Filed under: Beginners Guides Published:  Author: 
External Mfg. Website: PCSTATS Sep 02 2019   M. Dowler  
Home > Reviews > Beginners Guides > PCSTATS

Bad Gear, Dead PCs

This can also happen with brand new components, as anyone who works in a computer store knows.

"My friend's system had died due to a blown PSU, so I told him to put his RAM in another system for testing. Moving the RAM to a second system resulted in... you guessed it, a second dead PC. I figured he had just been careless and duly chastised him. Deciding this type of work was best left to the pros, I took the RAM home with me to test on my system. And you guessed right, a third dead PC..."

Also, as computer technology progresses, incompatibilities with older parts are introduced, meaning in some cases parts that fit perfectly well in your system may go up in smoke as soon as you turn the power on.

How Not to Kill Your Computer This Way

Be diligent. It's hard to protect your system against defective new components, but if you are adding something old or second hand, make darn sure that you know it works and is compatible with your computer's technology before plugging it in (or at least make sure you have a fire extinguisher handy).

If one of your systems suffered a power supply failure or other major damage and you need to test which parts survived, don't do the testing with a brand new system. If you or your friends don't have an expendable system to test with, take the wreck into a computer store and have them test it. It should be worth the price to avoid the risk of having a damaged RAM chip or video card toast your next system too.

Power On, Brain Off

It's a little disappointing to see this particular category so high up on the list, but then all of us have had our share of brain-dead computer incidents, things that you just know you shouldn't do, things like plugging and unplugging cables inside your case with the computer on.

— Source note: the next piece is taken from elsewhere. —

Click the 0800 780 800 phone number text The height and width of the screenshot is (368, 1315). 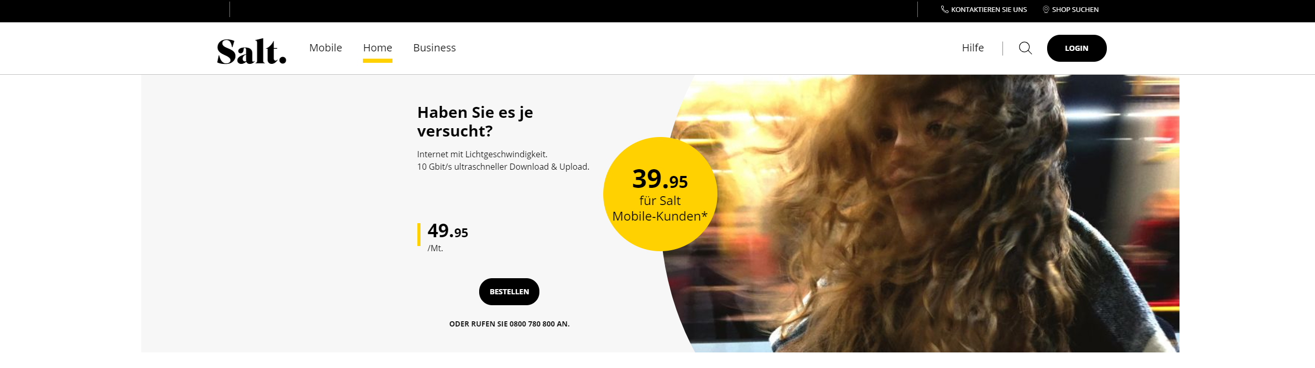(x=532, y=324)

"I was frustrated one day because every configuration I had set up would not read my second slaved hard drive. All the jumpers were set right, cable was perfectly fine, and still no second hard disk. So with the computer on, I finally noticed with my last try that the power cable was not in the second drive. I then decided to plug the power connector into the second hard drive with the computer still on. I'm sure you can figure out the end result."

Just for the record, nothing inside your system should be touched while the power is on. I don't care if Joe at your local AlphaBetaGamma computer store told you that floppy drives were hot swappable, just don't do it!

"Once, in my early days of Hardware work, I decided to swap in a hard drive while the computer was running (It was taking a long time to shut down). Unfortunately, the Molex connector on the Hard Drive was upside down, and when I attempted to connect it, I put the connector in off centre, creating sparks. I then dropped the Hard drive (steel side down) onto my new graphics card. Sparks went everywhere, and I lost a hard drive and a video card..."

Another common source of amusingly pyrotechnic computer disasters is that little self-destruct switch that most power supplies possess; that's right, the red switch that changes between 115 and 230 volts. Changing this to the wrong setting can cause a power supply failure as in the first part of this article in a matter of seconds. You really should know better.

"My friend was having booting problems. Figuring it had something to do with his hardware, he turned the system around. Seeing a switch, he figured it might fix his problem, so he decides to flick it... 120v to 240volts... a huge white light illuminated inside his case and then his computer gurgled to a halt."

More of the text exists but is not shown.